Acórdão do Tribunal da Relação do Porto
Processo:
411/14.4PFVNG-B.P1
Nº Convencional: JTRP000
Relator: DONAS BOTTO
Descritores: PERÍCIA
CUSTAS
PAGAMENTO
Nº do Documento: RP20170329411/14.4PFVNG-B.P1
Data do Acordão: 03/29/2017
Votação: UNANIMIDADE
Texto Integral: S
Privacidade: 1
Meio Processual: REC PENAL
Decisão: PROVIDO
Indicações Eventuais: 1ª SECÇÃO (LIVRO DE REGISTO Nº 15/2017, FLS. 210-211)
Área Temática: .
Sumário: I - O tribunal deve pagar as perícias/exames realizados pelo Laboratório de Polícia Científica da Polícia Judiciária.

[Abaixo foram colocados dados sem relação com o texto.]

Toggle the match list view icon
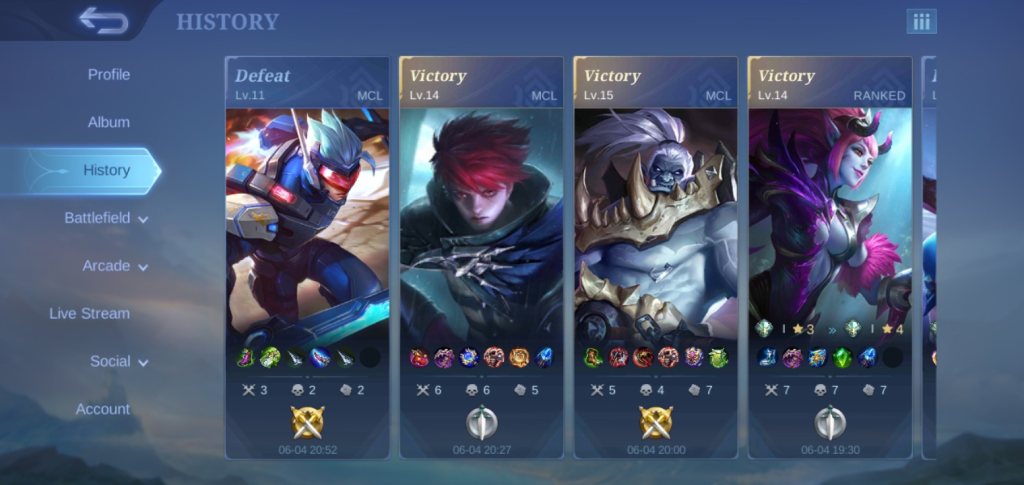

II - Como uma antecipação do pagamento, pois que a final esse valor será tido em regra da custas e a sua liquidação compete ao interveniente processual que vier a ser considerado como responsável pelo pagamento das custas do processo, ou não o havendo, ou delas estando isento, será o mesmo suportado pelo Cofre Geral dos Tribunais.
Reclamações:
Decisão Texto Integral: Proc. n.º 411/14.4PFVNG-B.P1

Acordam em Conferência no Tribunal da Relação do Porto

Por despacho constante de fls. 34, foi indeferido o pagamento da nota de debito referente às perícias efectuadas pelo LPC da PJ com base no ofício emanado do Gabinete da Senhora Ministra da Justiça e assinado pelo seu Chefe de Gabinete, datado 13 de Janeiro de 2012, onde se refere expressamente que "no âmbito da investigação criminal a realização de perícias e exames levados a cabo pela Policia Judiciária, enquanto órgão que coadjuva as autoridades judiciárias, são atos praticados na prossecução das suas atribuições, destinando-se as notas de débito emitidas à demonstração dos recursos utilizados e respetivos custos para o erário público".
Entendeu, pois, o tribunal recorrido que daqui resulta claramente que não devem ser pagas tais despesas, pelo que não ordenou o pagamento da citada nota de debito apresentada pela PJ em relação às perícias por esta efectuadas no inquérito.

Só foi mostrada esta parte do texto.